A Model for Managing Activity Constraints

Abstract

This paper considers a model of a hierarchical system of the Principal–agent type, in which the Principal manages the set of agent’s choices. The model of such a system is a hierarchical two-player game with forbidden situations. In this game, the Principal chooses some subset of a fixed set, whereas the agent chooses his control from this subset. The agent’s payoff explicitly depends on his own choice only, whereas the Principal’s payoff depends both on the agent’s control and on its own choice. The dependence of the Principal’s payoff on his choice is assumed to be monotonic with respect to the inclusion relation on the set of his strategies. The problems formulated below are to calculate the Principal’s maximum guaranteed result, under the assumption of the agent’s benevolence and without this assumption.
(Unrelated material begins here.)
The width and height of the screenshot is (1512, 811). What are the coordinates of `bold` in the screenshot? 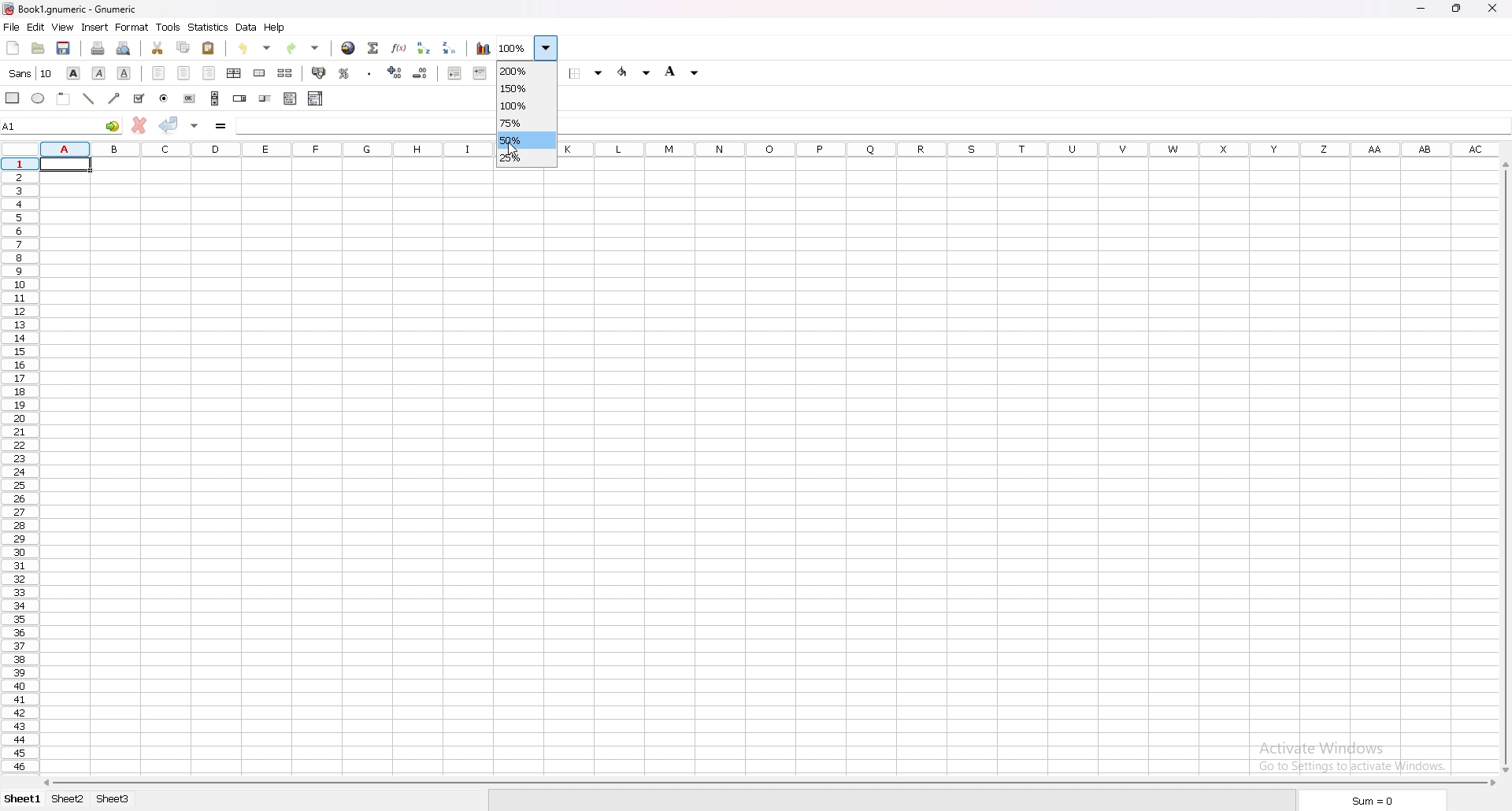 It's located at (74, 73).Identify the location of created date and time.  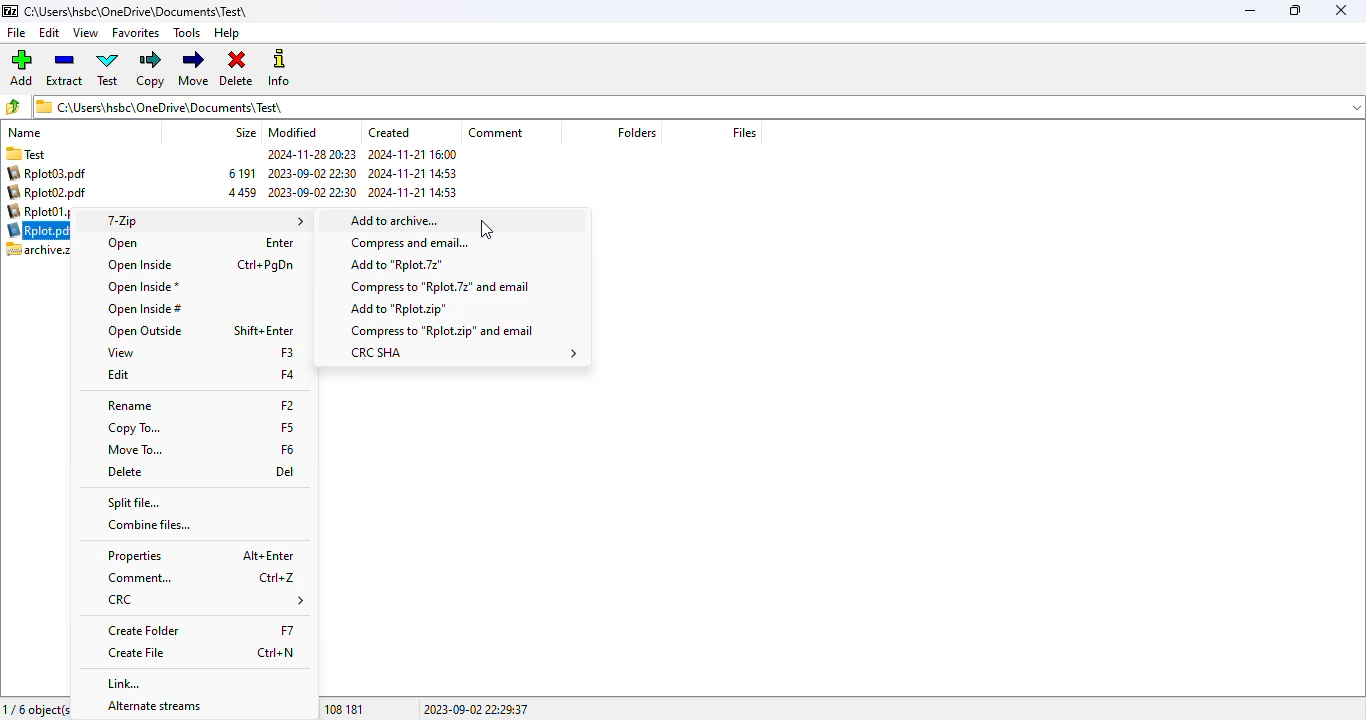
(413, 175).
A new definition of the Principal’s maximum guaranteed result in the game with a benevolent agent is proposed, which remains correct also in the case when the agent’s payoff achieves no maximum for some of the Principal’s strategies. The equivalence of this definition to the classical Stackelberg’s definition is proved for the cases in which the latter is correct. In the general case, the problems formulated below require calculating the maximin with bound constraints on complex infinite-dimensional spaces. Some methods for simplifying these problems are suggested. In the case of a finite basic set, algorithms for solving the problem in a polynomial time with respect to the number of elements in this set are developed. In the case of infinite basic set, the problem is reduced to a sequence of ordinary optimization problems. The methods proposed below can be used to construct and investigate many applications-relevant models of this type.